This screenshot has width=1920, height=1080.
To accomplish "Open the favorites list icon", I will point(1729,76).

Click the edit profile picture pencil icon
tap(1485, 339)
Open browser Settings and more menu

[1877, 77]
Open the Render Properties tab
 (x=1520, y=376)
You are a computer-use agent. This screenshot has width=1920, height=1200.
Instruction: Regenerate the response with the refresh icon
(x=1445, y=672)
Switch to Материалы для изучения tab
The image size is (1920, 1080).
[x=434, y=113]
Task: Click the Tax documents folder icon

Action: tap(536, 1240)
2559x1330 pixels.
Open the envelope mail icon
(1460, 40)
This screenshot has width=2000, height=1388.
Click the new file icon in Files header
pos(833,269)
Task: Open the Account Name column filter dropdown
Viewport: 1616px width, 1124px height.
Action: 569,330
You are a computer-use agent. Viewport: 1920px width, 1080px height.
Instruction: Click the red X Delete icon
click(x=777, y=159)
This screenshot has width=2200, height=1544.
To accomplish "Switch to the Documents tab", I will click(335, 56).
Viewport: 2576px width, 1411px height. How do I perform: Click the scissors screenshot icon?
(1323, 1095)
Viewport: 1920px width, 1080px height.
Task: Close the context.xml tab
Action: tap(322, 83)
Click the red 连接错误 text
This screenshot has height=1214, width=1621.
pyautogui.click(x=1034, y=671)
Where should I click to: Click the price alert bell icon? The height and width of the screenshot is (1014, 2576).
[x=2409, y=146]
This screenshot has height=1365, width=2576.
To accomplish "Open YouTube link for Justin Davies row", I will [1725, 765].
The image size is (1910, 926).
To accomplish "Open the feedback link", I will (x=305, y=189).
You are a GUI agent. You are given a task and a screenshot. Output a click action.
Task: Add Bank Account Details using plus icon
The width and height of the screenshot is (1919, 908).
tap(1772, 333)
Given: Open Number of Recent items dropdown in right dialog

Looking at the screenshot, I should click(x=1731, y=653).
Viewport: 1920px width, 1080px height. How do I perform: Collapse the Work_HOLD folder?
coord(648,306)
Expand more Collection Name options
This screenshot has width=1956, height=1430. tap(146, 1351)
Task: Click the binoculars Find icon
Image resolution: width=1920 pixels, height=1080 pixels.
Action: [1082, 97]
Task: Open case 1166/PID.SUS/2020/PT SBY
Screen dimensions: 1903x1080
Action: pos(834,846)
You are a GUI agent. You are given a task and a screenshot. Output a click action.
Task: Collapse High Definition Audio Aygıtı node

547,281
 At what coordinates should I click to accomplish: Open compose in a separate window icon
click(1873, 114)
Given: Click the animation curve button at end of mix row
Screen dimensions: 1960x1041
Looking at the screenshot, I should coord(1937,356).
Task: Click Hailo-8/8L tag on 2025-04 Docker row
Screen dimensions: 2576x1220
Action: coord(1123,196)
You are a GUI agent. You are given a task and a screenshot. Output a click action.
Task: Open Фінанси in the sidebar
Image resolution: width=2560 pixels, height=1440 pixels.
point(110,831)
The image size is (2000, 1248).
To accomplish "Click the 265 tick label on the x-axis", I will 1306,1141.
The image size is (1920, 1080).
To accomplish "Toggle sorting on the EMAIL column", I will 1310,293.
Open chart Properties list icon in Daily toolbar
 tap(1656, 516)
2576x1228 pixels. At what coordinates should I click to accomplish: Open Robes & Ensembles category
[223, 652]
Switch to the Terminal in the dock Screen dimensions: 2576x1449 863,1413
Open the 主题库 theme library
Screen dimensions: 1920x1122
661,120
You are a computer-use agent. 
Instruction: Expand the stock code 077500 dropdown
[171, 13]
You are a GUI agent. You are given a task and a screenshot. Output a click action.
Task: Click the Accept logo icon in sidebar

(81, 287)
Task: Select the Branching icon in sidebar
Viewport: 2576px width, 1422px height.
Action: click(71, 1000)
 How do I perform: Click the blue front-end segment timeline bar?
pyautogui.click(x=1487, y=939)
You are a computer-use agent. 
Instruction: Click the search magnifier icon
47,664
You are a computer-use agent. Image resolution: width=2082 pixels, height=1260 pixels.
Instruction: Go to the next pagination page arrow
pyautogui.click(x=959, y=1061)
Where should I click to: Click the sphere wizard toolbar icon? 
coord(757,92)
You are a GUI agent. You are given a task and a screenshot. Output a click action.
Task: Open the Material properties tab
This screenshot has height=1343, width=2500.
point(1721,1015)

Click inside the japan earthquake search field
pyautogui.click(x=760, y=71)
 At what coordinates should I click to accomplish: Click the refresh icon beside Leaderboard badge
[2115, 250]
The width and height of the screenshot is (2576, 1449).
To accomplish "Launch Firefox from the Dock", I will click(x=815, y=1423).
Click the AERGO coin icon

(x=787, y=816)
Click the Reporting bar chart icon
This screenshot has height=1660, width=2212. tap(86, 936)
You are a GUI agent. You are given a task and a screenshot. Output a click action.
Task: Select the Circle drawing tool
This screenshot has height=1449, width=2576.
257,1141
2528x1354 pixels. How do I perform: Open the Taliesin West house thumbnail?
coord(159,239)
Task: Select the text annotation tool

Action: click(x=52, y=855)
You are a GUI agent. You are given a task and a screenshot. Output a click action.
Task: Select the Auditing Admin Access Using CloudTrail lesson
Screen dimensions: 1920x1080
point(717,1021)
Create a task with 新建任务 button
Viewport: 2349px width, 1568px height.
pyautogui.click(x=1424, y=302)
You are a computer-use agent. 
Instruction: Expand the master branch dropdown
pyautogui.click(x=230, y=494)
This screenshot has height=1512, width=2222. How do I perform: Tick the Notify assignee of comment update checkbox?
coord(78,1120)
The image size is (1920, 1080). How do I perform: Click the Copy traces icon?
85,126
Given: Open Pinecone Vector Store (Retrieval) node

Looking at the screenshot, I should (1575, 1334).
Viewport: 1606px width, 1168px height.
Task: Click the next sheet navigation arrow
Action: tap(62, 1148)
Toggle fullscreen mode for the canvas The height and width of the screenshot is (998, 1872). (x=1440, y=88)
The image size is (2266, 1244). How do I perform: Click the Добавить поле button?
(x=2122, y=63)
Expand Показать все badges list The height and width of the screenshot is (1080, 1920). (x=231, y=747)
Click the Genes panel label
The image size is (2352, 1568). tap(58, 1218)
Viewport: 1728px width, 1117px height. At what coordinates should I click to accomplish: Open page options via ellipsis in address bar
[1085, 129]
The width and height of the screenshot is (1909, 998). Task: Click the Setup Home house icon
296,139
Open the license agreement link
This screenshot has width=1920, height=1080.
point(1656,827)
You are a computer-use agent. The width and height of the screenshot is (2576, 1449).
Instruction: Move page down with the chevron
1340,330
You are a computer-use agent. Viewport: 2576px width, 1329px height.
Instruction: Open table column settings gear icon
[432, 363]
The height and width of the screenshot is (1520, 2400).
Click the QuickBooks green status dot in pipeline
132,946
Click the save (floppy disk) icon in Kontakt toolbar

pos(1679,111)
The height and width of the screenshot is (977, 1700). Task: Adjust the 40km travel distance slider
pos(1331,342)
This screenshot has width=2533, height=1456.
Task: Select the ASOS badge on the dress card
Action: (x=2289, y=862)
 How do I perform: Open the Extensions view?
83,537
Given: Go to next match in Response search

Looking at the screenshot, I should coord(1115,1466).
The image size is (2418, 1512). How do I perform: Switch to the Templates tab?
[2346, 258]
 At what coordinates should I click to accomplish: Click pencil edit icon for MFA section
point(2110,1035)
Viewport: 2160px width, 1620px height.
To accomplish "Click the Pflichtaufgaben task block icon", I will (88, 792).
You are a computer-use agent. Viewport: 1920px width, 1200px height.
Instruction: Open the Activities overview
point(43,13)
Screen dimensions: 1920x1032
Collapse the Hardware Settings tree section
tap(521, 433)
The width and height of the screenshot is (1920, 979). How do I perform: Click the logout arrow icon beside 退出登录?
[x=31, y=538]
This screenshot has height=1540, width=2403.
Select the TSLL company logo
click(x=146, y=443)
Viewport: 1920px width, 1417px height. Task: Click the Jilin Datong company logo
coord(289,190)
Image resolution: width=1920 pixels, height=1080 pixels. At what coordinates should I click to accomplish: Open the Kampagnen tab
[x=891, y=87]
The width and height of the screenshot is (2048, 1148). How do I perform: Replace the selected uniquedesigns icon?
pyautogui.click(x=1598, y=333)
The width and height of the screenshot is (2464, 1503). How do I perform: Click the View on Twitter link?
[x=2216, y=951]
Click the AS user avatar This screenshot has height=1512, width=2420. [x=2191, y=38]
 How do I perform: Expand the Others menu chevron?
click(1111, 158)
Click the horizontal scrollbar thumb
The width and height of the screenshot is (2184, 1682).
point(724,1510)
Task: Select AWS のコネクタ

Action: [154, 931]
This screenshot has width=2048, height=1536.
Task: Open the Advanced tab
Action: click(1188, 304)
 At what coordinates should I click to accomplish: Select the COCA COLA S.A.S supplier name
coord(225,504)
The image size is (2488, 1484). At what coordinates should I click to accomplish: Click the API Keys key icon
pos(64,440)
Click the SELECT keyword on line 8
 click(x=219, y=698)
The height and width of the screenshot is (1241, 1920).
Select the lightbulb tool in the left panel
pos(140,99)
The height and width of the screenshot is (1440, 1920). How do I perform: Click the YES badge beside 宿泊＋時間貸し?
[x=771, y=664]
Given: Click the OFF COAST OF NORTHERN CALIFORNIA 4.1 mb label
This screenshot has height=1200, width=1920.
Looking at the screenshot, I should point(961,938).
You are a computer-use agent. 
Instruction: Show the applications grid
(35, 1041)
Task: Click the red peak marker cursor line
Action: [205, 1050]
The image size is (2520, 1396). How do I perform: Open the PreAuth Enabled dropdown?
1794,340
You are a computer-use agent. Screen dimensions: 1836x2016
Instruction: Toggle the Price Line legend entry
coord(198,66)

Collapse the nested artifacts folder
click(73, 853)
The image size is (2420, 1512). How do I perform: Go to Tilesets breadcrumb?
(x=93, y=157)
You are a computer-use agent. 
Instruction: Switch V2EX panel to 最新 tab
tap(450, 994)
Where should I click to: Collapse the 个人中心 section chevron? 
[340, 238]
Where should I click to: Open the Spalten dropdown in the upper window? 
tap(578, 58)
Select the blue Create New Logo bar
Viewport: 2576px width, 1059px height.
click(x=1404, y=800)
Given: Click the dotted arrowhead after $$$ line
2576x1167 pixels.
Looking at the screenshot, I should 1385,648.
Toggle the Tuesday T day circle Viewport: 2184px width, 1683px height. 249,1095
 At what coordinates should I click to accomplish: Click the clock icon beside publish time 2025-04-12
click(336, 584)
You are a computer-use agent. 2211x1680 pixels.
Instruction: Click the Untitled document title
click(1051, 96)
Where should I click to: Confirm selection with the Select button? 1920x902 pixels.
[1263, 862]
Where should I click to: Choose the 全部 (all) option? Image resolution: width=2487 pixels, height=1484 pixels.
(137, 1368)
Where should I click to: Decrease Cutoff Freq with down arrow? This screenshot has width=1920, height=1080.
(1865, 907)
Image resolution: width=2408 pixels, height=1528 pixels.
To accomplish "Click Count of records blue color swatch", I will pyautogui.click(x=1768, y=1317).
# # # # # # #
▶ Exercise goal
Look through the entries and return each line that has the word "Account" in it.

▶ Written reply
Task: Open the Account Name column filter dropdown
Task: Add Bank Account Details using plus icon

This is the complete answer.